Let’s write a wrapper script for the sbatch command. This wrapper will check the current partition and decide whether to allow the job submission or display the error message “hey, you can’t run this.” Here’s a sample bash wrapper script:

#!/bin/bash

# Define the allowed partition name
allowed_partition="dev"

# Get the current partition from the environment variable
current_partition=$(scontrol show job $SLURM_JOBID | grep "Partition=" | cut -d= -f2)

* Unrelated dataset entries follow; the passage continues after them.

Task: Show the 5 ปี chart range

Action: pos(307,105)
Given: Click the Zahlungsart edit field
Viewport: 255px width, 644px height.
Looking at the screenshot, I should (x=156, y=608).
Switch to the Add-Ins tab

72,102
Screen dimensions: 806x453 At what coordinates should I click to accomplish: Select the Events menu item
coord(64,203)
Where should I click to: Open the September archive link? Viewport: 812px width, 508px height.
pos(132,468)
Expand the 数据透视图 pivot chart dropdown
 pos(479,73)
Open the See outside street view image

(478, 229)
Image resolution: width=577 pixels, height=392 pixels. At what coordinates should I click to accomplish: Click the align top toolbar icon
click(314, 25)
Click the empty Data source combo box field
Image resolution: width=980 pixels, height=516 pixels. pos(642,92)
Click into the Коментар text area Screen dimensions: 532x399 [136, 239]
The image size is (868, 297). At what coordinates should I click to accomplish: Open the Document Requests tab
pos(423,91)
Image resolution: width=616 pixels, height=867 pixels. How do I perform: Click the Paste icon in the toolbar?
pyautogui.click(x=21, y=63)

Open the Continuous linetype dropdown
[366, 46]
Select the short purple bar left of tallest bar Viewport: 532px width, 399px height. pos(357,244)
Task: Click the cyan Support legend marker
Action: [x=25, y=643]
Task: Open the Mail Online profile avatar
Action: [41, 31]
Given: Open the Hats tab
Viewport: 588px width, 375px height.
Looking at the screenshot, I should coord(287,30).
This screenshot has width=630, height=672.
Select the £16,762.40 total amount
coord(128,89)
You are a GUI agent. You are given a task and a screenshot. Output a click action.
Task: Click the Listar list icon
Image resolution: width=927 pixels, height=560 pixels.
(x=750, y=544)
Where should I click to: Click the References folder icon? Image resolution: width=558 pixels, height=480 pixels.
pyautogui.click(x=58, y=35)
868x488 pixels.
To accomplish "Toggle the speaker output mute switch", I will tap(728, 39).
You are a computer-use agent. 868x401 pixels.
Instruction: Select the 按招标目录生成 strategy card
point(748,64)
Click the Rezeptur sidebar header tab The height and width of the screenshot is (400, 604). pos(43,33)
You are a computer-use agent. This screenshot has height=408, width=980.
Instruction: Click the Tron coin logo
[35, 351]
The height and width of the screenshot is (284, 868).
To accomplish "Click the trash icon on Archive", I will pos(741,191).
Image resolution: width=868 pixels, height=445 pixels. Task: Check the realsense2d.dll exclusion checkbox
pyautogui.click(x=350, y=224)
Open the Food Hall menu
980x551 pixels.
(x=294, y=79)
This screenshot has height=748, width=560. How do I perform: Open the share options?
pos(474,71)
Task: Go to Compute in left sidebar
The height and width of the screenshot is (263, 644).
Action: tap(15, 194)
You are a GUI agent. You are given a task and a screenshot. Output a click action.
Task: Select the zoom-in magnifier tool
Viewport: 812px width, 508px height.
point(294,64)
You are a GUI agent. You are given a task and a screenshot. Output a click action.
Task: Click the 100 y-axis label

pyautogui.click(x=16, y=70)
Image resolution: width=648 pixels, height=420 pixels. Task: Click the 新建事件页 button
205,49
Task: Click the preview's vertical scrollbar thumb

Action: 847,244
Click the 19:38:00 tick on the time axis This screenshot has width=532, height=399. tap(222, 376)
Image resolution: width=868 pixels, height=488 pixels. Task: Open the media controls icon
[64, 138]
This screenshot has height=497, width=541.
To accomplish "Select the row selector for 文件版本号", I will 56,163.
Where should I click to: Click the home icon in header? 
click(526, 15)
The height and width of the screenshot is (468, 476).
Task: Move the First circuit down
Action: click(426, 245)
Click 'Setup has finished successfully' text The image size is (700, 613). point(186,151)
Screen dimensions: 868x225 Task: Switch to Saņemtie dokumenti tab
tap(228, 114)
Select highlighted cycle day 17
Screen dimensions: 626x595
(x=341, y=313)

# Check if the current partition is allowed
if [ "$current_partition" == "$allowed_partition" ]; then
    # If the current partition is allowed, pass the job submission to sbatch
    sbatch "$@"
else
    # If the current partition is not allowed, display the error message
    echo "Hey, you can't run this. Submit this job to the $allowed_partition partition."
fi

Save the above script in a file, for example, my_sbatch_wrapper.sh, and make it executable using the following command:

chmod +x my_sbatch_wrapper.sh

Now, when users want to submit jobs, they can use my_sbatch_wrapper.sh instead of directly using sbatch. The wrapper will check if the current partition is the allowed partition (in this case, “dev”). If it is, the job will be submitted with sbatch. Otherwise, the error message will be displayed.

For example:

./my_sbatch_wrapper.sh my_job_script.sh

Replace my_job_script.sh with the actual script you want to submit as a job. The wrapper script will handle the partition validation before submitting the job to SLURM.